# WORK ORDER
Using the entries below, copy out all lines where "screenshot" is found.

# EXERCISE MATERIALS
◇ ◇ ◇ ◇ ◇

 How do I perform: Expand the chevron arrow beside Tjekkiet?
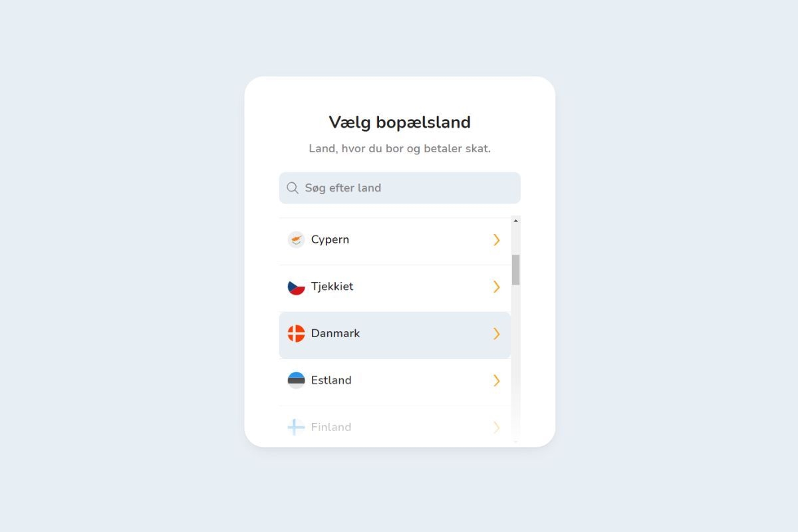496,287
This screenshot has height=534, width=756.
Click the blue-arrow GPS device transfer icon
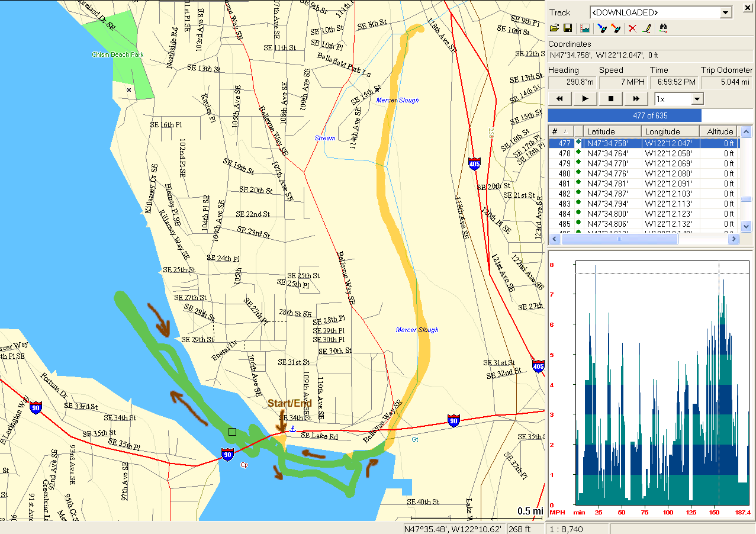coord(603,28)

◇ ◇ ◇ ◇ ◇

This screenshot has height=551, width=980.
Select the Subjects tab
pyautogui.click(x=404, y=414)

◇ ◇ ◇ ◇ ◇

# ANSWER TO THE EXERCISE
This screenshot has height=534, width=756.
This screenshot has height=551, width=980.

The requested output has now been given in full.